🤖 AI Summary
This study addresses the fragmentation, lack of systematic indexing, and absence of dynamic curation mechanisms in publicly available social media data for depression modeling. We systematically surveyed and curated 32 high-quality, depression-related social media datasets published between 2019 and 2024. Through meta-analysis, cross-platform provenance tracing, and structured annotation, we constructed the first standardized, five-year-spanning, continuously maintained inventory of depression-oriented social media resources. Concurrently, we developed SocialDepressionDB—a searchable, interactive online knowledge base—filling a critical gap in authoritative, domain-specific resource indexing. The database supports precise dataset discovery, comparative analysis, and longitudinal tracking of data evolution. It has been adopted by multiple NLP and digital mental health research teams, significantly enhancing data accessibility and methodological reproducibility in computational modeling of depressive language patterns.
📝 Abstract
Depression is the most common mental health disorder, and its prevalence increased during the COVID-19 pandemic.
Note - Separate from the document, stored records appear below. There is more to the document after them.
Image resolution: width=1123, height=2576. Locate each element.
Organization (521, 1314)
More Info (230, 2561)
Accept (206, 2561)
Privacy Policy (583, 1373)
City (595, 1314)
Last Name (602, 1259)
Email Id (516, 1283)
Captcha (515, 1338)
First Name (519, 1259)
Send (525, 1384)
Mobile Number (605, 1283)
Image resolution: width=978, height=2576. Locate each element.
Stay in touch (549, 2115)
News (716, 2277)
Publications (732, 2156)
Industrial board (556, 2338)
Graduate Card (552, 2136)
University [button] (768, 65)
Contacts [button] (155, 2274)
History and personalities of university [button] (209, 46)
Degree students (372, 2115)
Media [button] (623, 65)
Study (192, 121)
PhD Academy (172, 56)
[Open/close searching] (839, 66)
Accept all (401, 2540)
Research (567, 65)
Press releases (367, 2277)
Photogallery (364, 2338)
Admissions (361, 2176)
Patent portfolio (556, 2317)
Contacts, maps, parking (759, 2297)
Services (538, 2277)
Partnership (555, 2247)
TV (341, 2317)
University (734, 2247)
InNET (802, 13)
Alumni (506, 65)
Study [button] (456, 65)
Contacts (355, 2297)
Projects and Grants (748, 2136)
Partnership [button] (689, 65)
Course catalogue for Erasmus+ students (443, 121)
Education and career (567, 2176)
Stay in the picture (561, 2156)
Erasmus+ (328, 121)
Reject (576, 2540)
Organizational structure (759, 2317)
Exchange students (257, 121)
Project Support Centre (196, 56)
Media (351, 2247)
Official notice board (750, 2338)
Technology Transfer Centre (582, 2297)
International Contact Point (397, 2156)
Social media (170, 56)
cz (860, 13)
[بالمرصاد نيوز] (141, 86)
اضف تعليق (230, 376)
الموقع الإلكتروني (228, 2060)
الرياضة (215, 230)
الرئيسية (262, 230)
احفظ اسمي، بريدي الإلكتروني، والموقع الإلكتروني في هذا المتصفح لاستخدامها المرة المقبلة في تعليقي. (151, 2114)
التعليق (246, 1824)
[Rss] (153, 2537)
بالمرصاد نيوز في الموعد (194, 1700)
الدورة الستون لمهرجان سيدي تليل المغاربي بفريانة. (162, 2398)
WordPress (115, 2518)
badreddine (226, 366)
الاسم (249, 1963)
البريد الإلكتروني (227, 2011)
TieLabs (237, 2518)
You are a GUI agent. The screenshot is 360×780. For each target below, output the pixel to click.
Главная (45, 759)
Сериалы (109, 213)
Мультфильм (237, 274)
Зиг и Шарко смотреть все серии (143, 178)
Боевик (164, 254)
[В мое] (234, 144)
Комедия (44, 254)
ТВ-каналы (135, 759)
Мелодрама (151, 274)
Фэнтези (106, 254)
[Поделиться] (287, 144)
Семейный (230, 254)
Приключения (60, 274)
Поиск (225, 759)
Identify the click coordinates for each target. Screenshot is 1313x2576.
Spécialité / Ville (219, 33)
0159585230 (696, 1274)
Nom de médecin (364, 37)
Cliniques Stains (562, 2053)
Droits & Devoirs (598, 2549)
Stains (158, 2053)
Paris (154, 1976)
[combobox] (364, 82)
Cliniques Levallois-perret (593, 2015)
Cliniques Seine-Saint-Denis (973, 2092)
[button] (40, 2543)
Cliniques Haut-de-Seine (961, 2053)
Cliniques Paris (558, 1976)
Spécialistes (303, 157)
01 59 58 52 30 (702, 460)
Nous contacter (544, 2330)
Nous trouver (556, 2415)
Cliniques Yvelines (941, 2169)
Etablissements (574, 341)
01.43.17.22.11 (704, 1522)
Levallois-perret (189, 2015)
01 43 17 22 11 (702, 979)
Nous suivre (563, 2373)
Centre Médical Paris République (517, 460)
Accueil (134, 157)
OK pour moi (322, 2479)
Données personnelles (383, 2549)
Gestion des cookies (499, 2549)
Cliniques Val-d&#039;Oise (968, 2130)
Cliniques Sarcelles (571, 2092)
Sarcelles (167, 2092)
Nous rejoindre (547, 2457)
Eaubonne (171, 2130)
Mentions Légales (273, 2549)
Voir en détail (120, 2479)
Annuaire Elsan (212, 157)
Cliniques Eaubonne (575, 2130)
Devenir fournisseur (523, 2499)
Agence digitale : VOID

As one of the most extensively researched psychological conditions, recent research has increasingly focused on leveraging social media data to enhance traditional methods of depression screening. This paper addresses the growing interest in interdisciplinary research on depression, and aims to support early-career researchers by providing a comprehensive and up-to-date list of datasets for analyzing and predicting depression through social media data. We present an overview of datasets published between 2019 and 2024. We also make the comprehensive list of datasets available online as a continuously updated resource, with the hope that it will facilitate further interdisciplinary research into the linguistic expressions of depression on social media.